Finally managed to get some time to write down my notes from the conference I attended last week in Paris. Called "Mobilisable" and organized at the Ecole Nationale Supérieure des Arts Décoratifs, the conference was both a scientific and art event about focused on mobility and the hybridization of technologies, environments, objects and people. The whole point of the event was to highlight and illustrate the current mutations at stake in interaction design, new media art and new mapping forms.
The first session was about relational cartographies, maps and mobilities.
Boris Beaude started off by describing the problems to visualize mobility on maps. Some of them are due to the inherent characteristics of maps:
- Mobility implies time, a diachronic dimension; so it's difficult to represent this on a map.
- Maps generally represents aggregates of people, not individuals
- Maps impose an euclidian metric, everything is laid down on a plan so it's difficult to represent different layers.
This is why most of the map depict means of transport, instead of mobilities. In addition, geographers like Boris are experimenting a shift in map design: they try to represent the "space of individuals". He showed results from a project called Scalab in which they asked people to describe their own mobility and map the results on graphics. This type of visualizations allows to show different set of practices. He also talked about projects such as Real Time Rome or Facebook Palantir to show how this sort of visualizations of maps is a evolution of mobilities, that spatial practices are different and that art is inteing as it manages to uncover new forms of representations beyond what geographers are building.
Then Philippe Vasset talked about an interesting book he just wrote about holes in maps: the white spaces you can find on maps where nothing is represented. He explored different white spaces in Paris area, documenting what sort of stuff you can find there.
(Map produced by Bureau d'Etude about the crisis in Argentina)
And finally, Bureau d'Etudes showed their different projects and the underlying rationale or process to design them. Their objective is to represent the world and its components with a subjective approach using visualizations tools and abstract maps. They discussed how this kind of representations have an important critical component. They basically focus on creating informational maps whose purpose is to visually represent different facets of contemporary capitalism: corporations, industrial and financial or influential groups.
(The conference leaflet annotated by my chinese neighbor)
The next session was about "pervasive art", i.e. how artists and designers envision the internet of things as well as ubiquitous computing. Lalya Gaye, Usman Haque and myself discussed the role of these practitioners in the field.
As a first speaker, I showed why and how designers and new media artists are paving the way for the near future. After a quick introduction of ubiquitous computing and a description of the current challenges, the other part of the talk was a rerun of my why art/design is meaningful to HCI research.
The second speaker, Lalya Gaye gave a great presentation about audio projects in urban environment. What was highly inspiring was that she grounded the discussion about these projects (hers as well as some made by others) in a very relevant design rationale:
- The iPhone is a presented as the optimal mobility object but she thinks it's not the case. Not simply because the text input sucks to send messages in less than 10 seconds but rather because there are other possibilities which interest her better. Using the city as an interface is such approach
- The second reason is more aesthetical: urban space, beyond its surface, provides lots of potential affordances that can be creative. For instance, an handlebar can be use by skateboarders, a surface can be filled with stickers, staircases can be employed for parkour, etc. Mundane objects can indeed be seen as having other characteristics: handrails in stairs can be perceived as a way to generate music according to a certain pattern.

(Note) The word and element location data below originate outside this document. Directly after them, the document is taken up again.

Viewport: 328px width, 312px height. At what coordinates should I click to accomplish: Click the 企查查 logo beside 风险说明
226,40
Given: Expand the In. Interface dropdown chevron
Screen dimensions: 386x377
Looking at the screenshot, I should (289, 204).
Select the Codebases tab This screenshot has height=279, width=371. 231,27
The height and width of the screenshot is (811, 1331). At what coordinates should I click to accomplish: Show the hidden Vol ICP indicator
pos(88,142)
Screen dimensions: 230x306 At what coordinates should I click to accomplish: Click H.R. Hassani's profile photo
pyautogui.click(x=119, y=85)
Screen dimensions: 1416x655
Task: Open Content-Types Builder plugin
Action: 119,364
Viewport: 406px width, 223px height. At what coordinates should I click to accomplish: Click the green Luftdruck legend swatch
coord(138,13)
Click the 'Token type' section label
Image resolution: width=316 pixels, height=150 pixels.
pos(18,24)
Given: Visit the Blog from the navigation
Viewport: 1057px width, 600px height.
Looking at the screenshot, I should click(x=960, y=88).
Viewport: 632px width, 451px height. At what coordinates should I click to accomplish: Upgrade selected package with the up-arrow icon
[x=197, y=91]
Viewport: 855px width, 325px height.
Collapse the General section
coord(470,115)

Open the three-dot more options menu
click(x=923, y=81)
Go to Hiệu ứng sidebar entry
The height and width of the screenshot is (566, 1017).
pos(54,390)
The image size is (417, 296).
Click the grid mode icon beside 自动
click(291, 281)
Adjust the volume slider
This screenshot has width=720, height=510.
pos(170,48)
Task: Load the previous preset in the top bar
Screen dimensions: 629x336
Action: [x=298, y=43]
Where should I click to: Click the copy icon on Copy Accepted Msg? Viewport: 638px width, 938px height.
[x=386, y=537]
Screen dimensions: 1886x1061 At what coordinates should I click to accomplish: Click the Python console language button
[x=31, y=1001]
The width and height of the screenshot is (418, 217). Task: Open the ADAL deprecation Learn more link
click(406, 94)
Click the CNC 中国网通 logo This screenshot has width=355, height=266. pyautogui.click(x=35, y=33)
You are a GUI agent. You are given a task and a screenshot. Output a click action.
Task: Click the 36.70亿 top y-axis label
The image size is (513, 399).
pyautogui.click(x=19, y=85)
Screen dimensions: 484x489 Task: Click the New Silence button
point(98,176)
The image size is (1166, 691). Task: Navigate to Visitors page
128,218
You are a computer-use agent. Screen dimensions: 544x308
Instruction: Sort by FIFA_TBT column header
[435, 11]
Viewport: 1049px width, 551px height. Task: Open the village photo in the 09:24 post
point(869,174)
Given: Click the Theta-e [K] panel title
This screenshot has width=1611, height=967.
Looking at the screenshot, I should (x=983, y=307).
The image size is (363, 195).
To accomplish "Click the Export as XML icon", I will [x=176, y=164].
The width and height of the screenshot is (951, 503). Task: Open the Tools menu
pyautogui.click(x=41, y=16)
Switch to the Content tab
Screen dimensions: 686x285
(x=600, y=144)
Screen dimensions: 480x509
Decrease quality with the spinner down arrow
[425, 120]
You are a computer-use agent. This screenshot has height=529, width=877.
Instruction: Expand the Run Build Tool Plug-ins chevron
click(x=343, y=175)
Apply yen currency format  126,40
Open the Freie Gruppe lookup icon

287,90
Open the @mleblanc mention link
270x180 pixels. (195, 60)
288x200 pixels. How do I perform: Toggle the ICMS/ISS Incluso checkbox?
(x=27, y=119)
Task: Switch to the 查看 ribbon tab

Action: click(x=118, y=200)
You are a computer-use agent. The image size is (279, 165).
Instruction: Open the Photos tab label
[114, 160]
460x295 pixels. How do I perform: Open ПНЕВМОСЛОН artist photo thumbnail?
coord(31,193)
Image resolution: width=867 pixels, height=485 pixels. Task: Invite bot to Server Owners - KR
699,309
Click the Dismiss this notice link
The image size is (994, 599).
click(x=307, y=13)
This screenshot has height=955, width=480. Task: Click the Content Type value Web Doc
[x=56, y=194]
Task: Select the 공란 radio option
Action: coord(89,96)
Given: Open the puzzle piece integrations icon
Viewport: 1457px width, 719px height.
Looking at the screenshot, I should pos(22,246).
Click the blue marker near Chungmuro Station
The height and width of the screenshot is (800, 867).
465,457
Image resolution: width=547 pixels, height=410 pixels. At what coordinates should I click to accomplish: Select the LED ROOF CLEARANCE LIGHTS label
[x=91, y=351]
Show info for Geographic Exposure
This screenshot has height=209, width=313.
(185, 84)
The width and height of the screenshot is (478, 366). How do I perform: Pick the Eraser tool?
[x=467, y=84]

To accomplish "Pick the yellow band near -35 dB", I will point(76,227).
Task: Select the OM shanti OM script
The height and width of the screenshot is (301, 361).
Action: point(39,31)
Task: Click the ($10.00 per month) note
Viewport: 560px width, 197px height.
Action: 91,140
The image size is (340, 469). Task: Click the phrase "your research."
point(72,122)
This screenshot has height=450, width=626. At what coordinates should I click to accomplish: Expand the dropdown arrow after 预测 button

- Daily actions, such as mobility, can be turned (or doubled) into new signfications.
She presented various audio projects built on these principles and concluded with this intriguing question: "what if the augmentation of objects and activities through this process may change the initial meaning of these? Do we get rid of the original object's signification?".
Finally, Usman Haque gave a great a talk (in french!) about his projects to show four key ideas:
- Traditionally, people think architecture is about hard material (walls, ceilings) but for Usman, it's what remains: between walls, smell, temperature, social relationships, things that help the perception of space, etc.
- Technology versus instruments: people generally thinks technology is an object but it's a system of relations to "do sth". He said that "nobody takes a frog and say 'this biology is great'". He prefers the notion of instruments.
- User versus Participant: users imply that there are designers and passive users... which is why he prefers the notion of participants.
- Publis space versus commons: now that space is filled with surveillance technologies, where are the boundaries between private and public space?
Why do I blog this my notes from this insightful sessions. Good material from interesting speakers. Some good things to sleep on and re-inject in current projects.
Thanks Samuel Bianchini for the invitation.